Jim Caviezel as Jesus in The Passion of the Christ (2004), Hayden Christensen as Anakin Skywalker in Star Wars: Episode III – Revenge of the Sith (2005), and Timothée Chalamet as Paul Atreides in Dune (2021).

A child is born, so the story goes. His parentage (he is almost always male) is unconventional. Prophecies attend him. From an early age, he shows signs of being a prodigy. So far, so Greek. This could be the tale of Achilles or Hercules. Except that this child is different. He was born to save the world, to restore balance to a universe gone awry and usher in an eternity of peace. He is not a Greek hero after all, but Jesus of Nazareth, Dune’s Paul Atreides, or Anakin Skywalker in the Star Wars prequels. For while the Messiah may have started out as the religious belief of a particular people, he has become a story we all seem to need to tell.

--*--

▶ **WHAT THE TASK ASKS**
Reproduce everything in the passage on messiah stories, from "A child is born, so" down to "need to tell.". The items after this point were taken from a different source.

▶ **INFORMATION SHOWN**
--*--

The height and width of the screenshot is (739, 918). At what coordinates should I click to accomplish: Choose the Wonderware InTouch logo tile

--*--

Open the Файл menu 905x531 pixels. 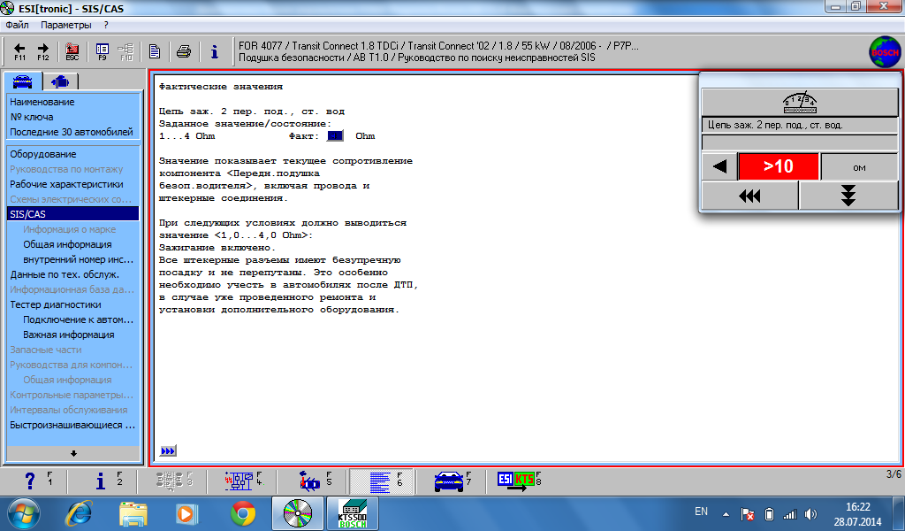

--*--

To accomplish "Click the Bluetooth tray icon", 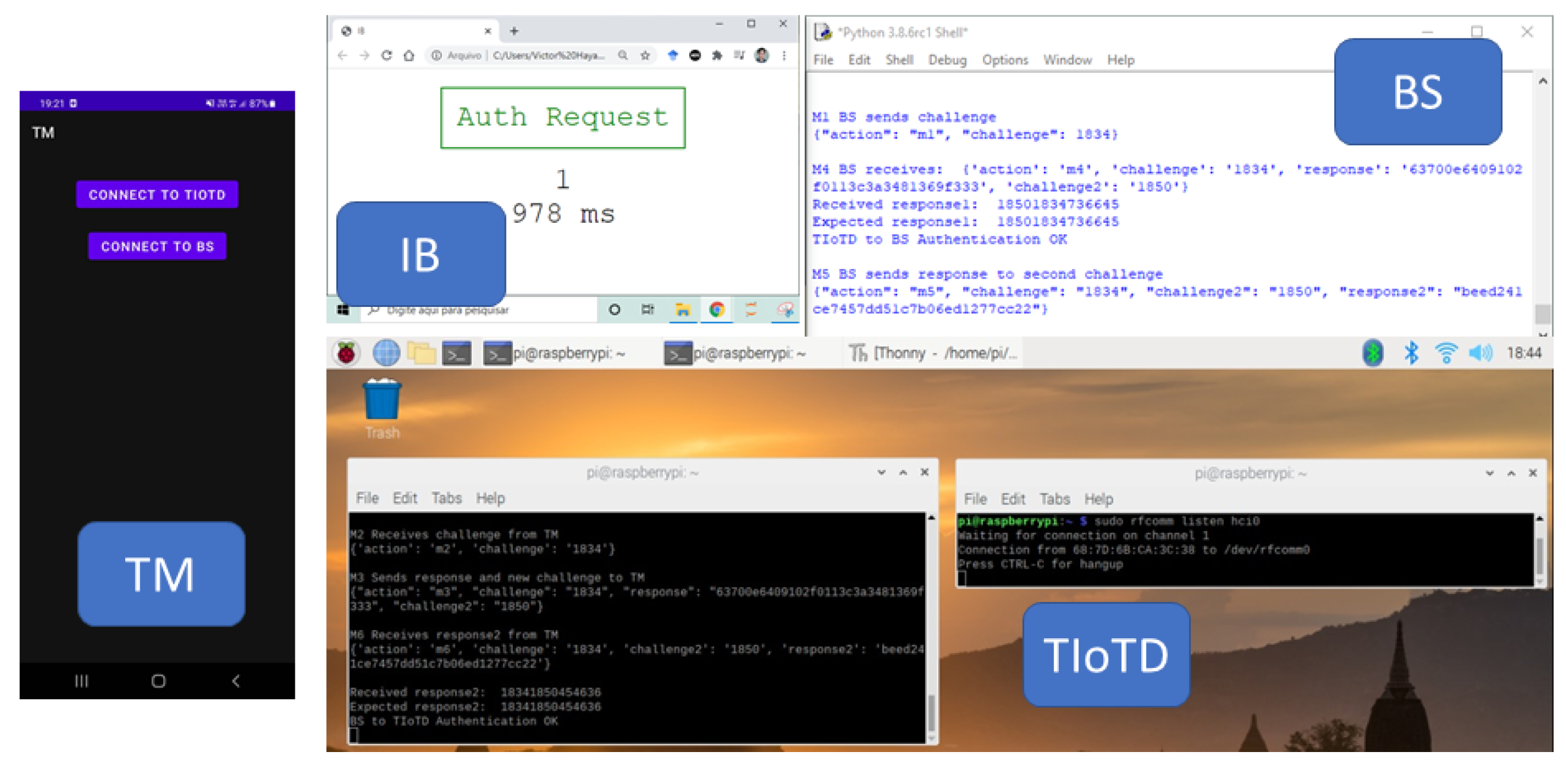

--*--

▶ **COMPLETE ANSWER**
A child is born, so the story goes. His parentage (he is almost always male) is unconventional. Prophecies attend him. From an early age, he shows signs of being a prodigy. So far, so Greek. This could be the tale of Achilles or Hercules. Except that this child is different. He was born to save the world, to restore balance to a universe gone awry and usher in an eternity of peace. He is not a Greek hero after all, but Jesus of Nazareth, Dune’s Paul Atreides, or Anakin Skywalker in the Star Wars prequels. For while the Messiah may have started out as the religious belief of a particular people, he has become a story we all seem to need to tell.